(Exercise objective): Give the lines again exactly as they appear, beginning at the one with "2023-03 (43, 2322)" and ending at the last line of the records.

+---+

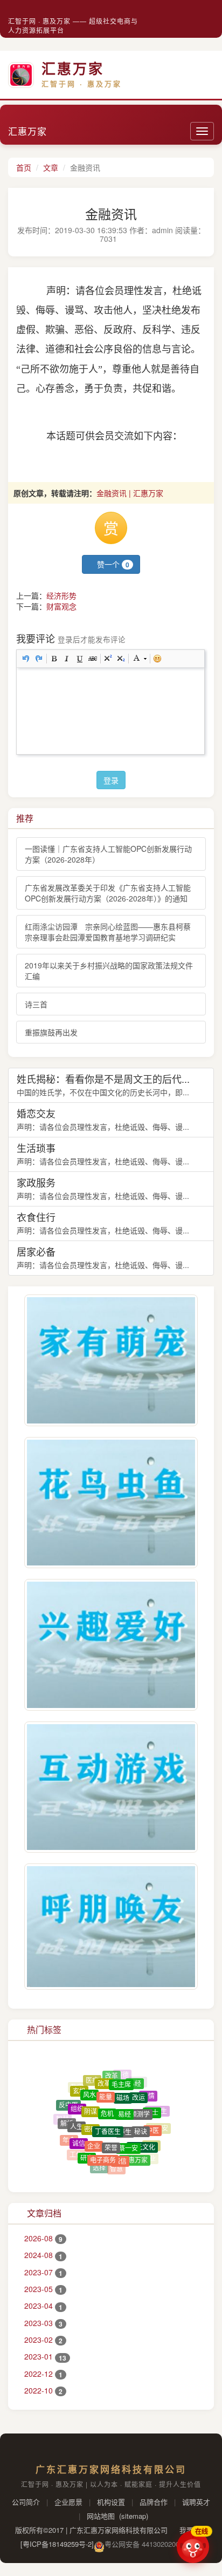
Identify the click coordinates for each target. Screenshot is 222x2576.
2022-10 (43, 2390)
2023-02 (43, 2339)
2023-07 (43, 2272)
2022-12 (43, 2373)
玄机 (79, 2086)
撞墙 (87, 2162)
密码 (90, 2113)
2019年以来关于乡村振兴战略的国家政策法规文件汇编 (109, 970)
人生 (76, 2114)
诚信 (78, 2131)
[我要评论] (203, 239)
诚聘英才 (196, 2502)
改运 (138, 2087)
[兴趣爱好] (111, 1645)
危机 (107, 2096)
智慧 (116, 2161)
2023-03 (43, 2322)
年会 (69, 2133)
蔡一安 (128, 2133)
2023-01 (45, 2356)
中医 (152, 2121)
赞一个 (112, 564)
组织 (77, 2098)
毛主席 (121, 2076)
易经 (134, 2080)
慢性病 (105, 2168)
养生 (125, 2114)
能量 (105, 2083)
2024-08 (43, 2254)
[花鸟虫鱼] (111, 1503)
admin (162, 230)
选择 (99, 2160)
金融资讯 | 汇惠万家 (129, 492)
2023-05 (43, 2288)
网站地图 (101, 2516)
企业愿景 (68, 2502)
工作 (76, 2149)
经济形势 (61, 595)
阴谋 (90, 2096)
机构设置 (111, 2502)
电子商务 (103, 2147)
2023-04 (43, 2305)
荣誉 (111, 2130)
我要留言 (192, 2530)
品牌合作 (154, 2502)
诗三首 (36, 1004)
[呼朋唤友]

+---+

(Solution to this exercise):
2023-03 (43, 2322)
年会 (69, 2133)
蔡一安 (128, 2133)
2023-01 (45, 2356)
中医 (152, 2121)
赞一个 (112, 564)
组织 (77, 2098)
毛主席 (121, 2076)
易经 (134, 2080)
慢性病 (105, 2168)
养生 (125, 2114)
能量 (105, 2083)
2024-08 (43, 2254)
[花鸟虫鱼] (111, 1503)
admin (162, 230)
选择 (99, 2160)
金融资讯 | 汇惠万家 (129, 492)
2023-05 (43, 2288)
网站地图 (101, 2516)
企业愿景 (68, 2502)
工作 (76, 2149)
经济形势 (61, 595)
阴谋 (90, 2096)
机构设置 (111, 2502)
电子商务 (103, 2147)
2023-04 (43, 2305)
荣誉 (111, 2130)
我要留言 (192, 2530)
品牌合作 (154, 2502)
诗三首 (36, 1004)
[呼朋唤友]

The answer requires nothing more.